Um homem está em remissão do VIH após receber um transplante de medula óssea há cinco anos e 20 meses após a interrupção do tratamento antirretroviral. É o sexto paciente a receber a excelente notícia, mas há um pormenor que o distingue dos outros cinco casos de cura e que abre novos caminhos para futuros tratamentos.
O caso do “paciente de Genebra” foi apresentado nas vésperas do início da Conferência da Sociedade Internacional de SIDA, que começa no domingo em Brisbane, Austrália. É um homem que tem sido acompanhado nos Hospitais Universitários de Genebra, em colaboração com o Institut Pasteur, o Institut Cochin e o consórcio internacional IciStem.
Mutação genética para bloquear o vírus
É o sexto caso considerado como curado da infeção pelo vírus VIH/sida após todos terem recebido um transplante de medula óssea.
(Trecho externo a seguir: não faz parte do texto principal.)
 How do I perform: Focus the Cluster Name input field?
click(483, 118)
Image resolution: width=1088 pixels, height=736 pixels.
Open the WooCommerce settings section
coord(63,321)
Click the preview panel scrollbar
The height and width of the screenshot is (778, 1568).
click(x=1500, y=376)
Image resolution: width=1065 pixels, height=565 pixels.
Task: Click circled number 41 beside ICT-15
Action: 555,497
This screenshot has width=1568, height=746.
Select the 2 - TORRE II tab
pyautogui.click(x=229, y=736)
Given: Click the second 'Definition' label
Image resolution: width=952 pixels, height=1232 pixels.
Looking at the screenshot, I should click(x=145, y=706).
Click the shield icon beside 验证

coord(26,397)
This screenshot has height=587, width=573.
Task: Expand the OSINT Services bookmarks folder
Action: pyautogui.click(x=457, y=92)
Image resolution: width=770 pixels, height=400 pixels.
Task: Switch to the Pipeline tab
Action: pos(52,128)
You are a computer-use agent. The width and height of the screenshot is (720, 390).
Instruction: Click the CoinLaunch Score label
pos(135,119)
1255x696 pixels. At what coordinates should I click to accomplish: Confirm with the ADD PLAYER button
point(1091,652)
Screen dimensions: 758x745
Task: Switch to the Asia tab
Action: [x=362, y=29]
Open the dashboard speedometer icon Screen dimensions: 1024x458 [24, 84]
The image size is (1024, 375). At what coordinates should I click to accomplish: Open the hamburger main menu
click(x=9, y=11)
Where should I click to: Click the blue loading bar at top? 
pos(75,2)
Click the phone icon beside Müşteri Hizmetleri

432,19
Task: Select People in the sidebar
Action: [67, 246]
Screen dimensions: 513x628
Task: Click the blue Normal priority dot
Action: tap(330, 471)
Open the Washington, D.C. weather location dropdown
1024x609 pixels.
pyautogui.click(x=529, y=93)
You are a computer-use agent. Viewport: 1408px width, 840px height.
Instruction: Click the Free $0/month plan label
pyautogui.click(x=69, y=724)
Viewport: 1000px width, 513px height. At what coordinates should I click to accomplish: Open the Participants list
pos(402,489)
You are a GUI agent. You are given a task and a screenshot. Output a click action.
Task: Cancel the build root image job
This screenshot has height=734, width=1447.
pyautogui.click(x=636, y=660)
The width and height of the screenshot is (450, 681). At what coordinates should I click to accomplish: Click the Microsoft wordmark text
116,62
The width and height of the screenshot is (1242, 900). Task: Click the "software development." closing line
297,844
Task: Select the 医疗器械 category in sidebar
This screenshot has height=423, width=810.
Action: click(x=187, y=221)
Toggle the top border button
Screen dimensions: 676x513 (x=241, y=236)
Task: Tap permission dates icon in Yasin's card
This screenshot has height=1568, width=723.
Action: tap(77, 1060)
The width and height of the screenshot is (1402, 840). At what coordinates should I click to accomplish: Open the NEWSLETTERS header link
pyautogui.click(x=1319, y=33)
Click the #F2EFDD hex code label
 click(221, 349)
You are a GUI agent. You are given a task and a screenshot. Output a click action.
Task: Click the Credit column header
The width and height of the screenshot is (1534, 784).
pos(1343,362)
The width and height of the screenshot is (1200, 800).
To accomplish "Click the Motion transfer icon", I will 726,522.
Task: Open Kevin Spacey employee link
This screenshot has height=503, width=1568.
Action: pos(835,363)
Os pacientes curados sofriam de cancro no sangue, ou leucemia, e beneficiaram de um transplante de células estaminais, o que renovou profundamente o seu sistema imunitário.
Cada dador de medula óssea apresentava uma rara mutação de um gene conhecido como CCR5 delta 32, uma mutação genética que impede a entrada do VIH nas células.
Para o “paciente de Genebra”, a situação foi ligeiramente diferente: em 2018, para tratar uma forma particularmente agressiva de leucemia, beneficiou de um transplante de células estaminais mas, desta vez, o dador não era portador da mutação CCR5,
Assim, ao contrário das células doadas às outras cinco pessoas, as do dador do “paciente de Genebra” permitiam, em teoria, que o VIH se reproduzisse.
E, no entanto, o vírus permanece indetetável 20 meses após a interrupção do tratamento antirretroviral, que foi sendo gradualmente reduzido e interrompido definitivamente em novembro de 2021.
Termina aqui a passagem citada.